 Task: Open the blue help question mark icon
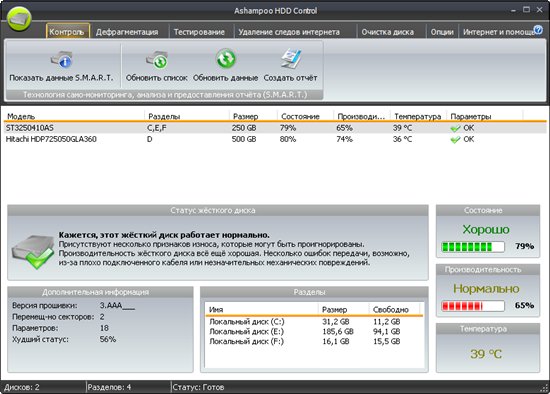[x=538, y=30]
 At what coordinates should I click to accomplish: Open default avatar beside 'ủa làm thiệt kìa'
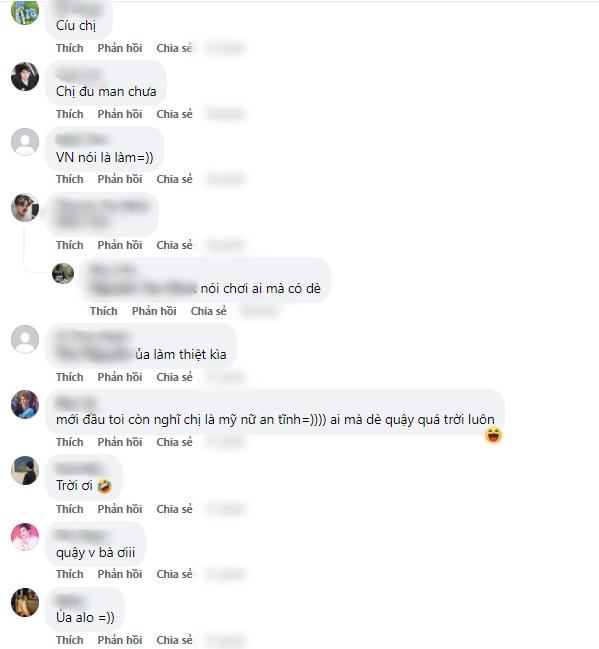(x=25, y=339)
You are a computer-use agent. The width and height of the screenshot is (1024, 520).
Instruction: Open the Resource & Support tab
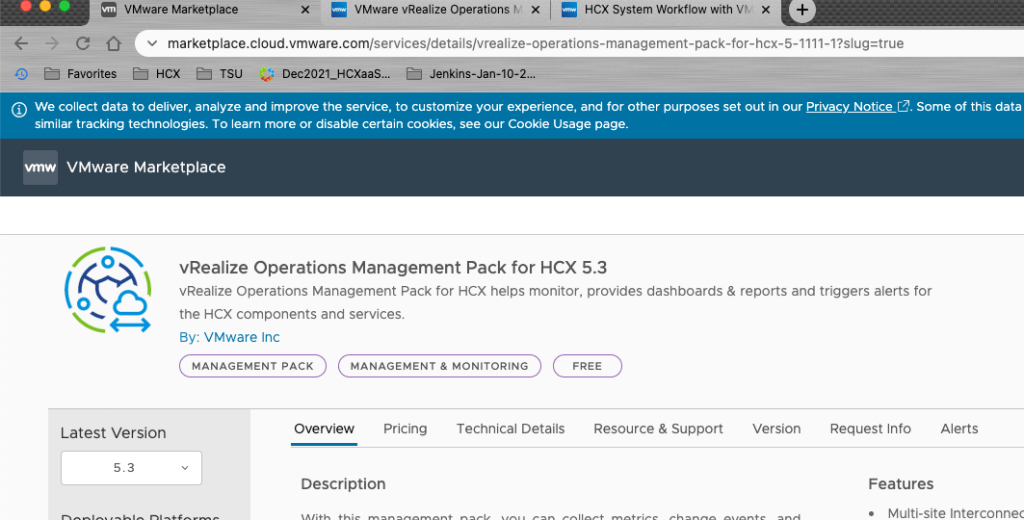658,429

* * *

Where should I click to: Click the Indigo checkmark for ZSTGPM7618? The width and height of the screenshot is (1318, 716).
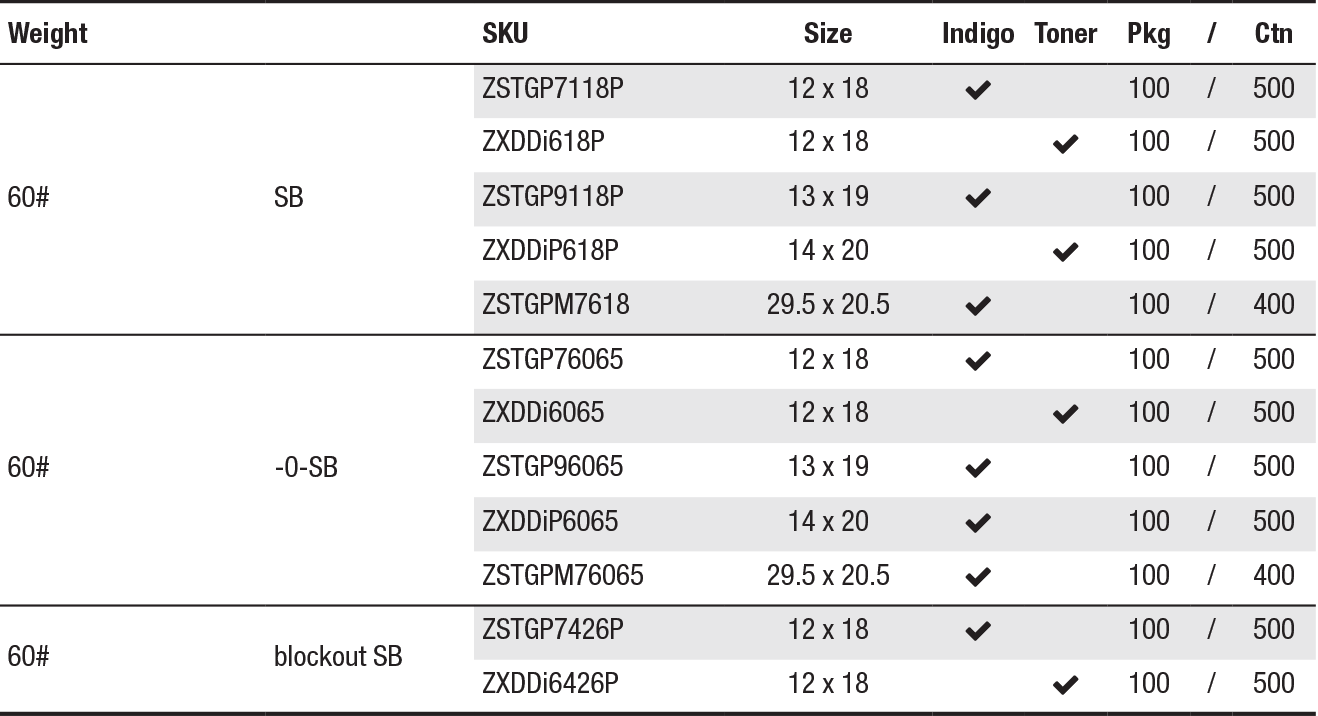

...

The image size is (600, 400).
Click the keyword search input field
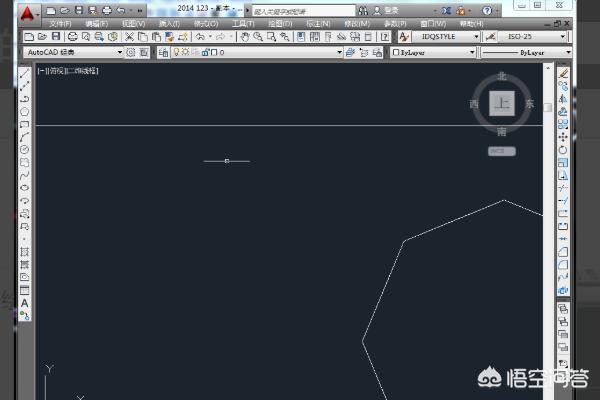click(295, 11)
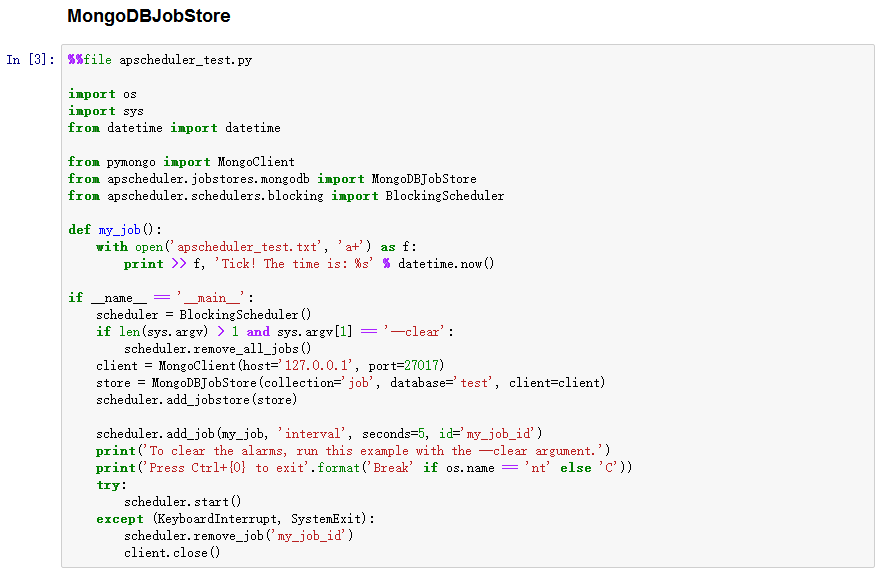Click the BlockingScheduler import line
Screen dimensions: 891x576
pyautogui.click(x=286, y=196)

### ASSIGNMENT
Lines holding the string "screenshot" are the answer; copy each one from the listing above.

### ANSWER BELOW
You are a computer-use agent. The width and height of the screenshot is (1024, 520).
Where should I click to: Click the Indigo checkmark for ZSTGPM7618? The width and height of the screenshot is (1318, 716).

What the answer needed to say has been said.